The Silver DressJuly 15, 2011
The Silver Dress felt like it was a very different book when it ended than when it started, but both were books I like, so I don’t really feel like complaining.
I’m tempted to compare the first part of the book to Cinderella, or the Ugly Duckling, but Eve Martindale isn’t really either. She’s wealthy, attractive, and well-bred, and she lives with a much-loved elderly aunt. She’s thirty-five and unmarried, and she doesn’t know any men socially, but she hasn’t got a problem with that.

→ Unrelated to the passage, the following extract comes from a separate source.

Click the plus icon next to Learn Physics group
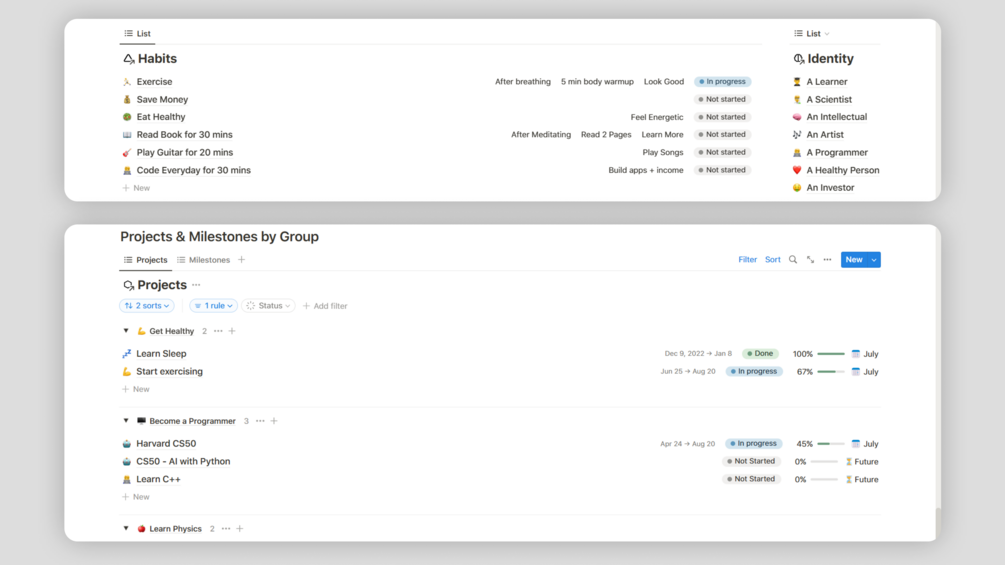 (x=240, y=529)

Then her cousin Margaret Welwyn comes to London to make her debut in society, and Margaret’s mother and Aunt Caroline, with whom Eve lives, start trying to get her to go to some of the parties being thrown for Margaret. At one of these parties she meets Julian Armitage, who works in the Foreign Office — why is it always the Foreign Office? I like to imagine that all the fictional young men authors have assigned to the Foreign Office are there simultaneously — who is charmed by her unaffected manners and her cool demeanor, which is more a matter of appearance than reality. Julian is about thirty, good-looking, always correctly attired, and personable, if a little too serious. He falls pretty hard for Eve, but their relationship develops slowly. He’s a little awkward and inclined to take offense, while she takes things as they come and is inclined to forgive and forget. When he eventually proposes, it leads not to a happy ending, but to the beginning of a long and convoluted series of misunderstandings.

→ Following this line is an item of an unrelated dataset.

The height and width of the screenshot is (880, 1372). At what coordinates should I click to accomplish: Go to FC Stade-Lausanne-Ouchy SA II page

I’m generally the first to protest a series of misunderstandings that apparently exist for no purpose but to keep two characters apart for a couple of hundred pages. Situations like that are contrived, and feel contrived. But Mrs. George Norman makes it work. I’m not saying it’s not frustrating at times — it’s frustrating most of the time. And some bits — like Eve’s cousin Clemmy Dale — are clearly there just to prolong the conflict. But Clemmy isn’t the situation; she’s the device that sets the situation in motion. The cleverest thing about The Silver Dress is the way Norman gets you to see that Eve and Julian are both acting in ways that make sense — that, being who they are, they can’t act in any other way. These are consistent characters. What we know about them dictates what they do. And the prolonged misunderstandings, as well as lengthening the book, allow us to know Eve and Julian very well by the end of it.
I love it when books are internally consistent.
Other things I like include: the symmetry of Aunt Caroline and Julian’s uncle Charles Wynne-Hughes. The occasional feeling that I was reading a Cosmo Hamilton novel (mostly when Clemmy Dale was present). Eve’s completely ridiculous first kiss.
And yet, except for an incident where Eve almost murders someone, everything after the first few sections is somewhat plodding. It’s a contemplative book, which is fine — unless the author leads her readers to believe a little bit more is going to happen, and I think Norman does.
Also, Graham Clavers was almost completely unnecessary.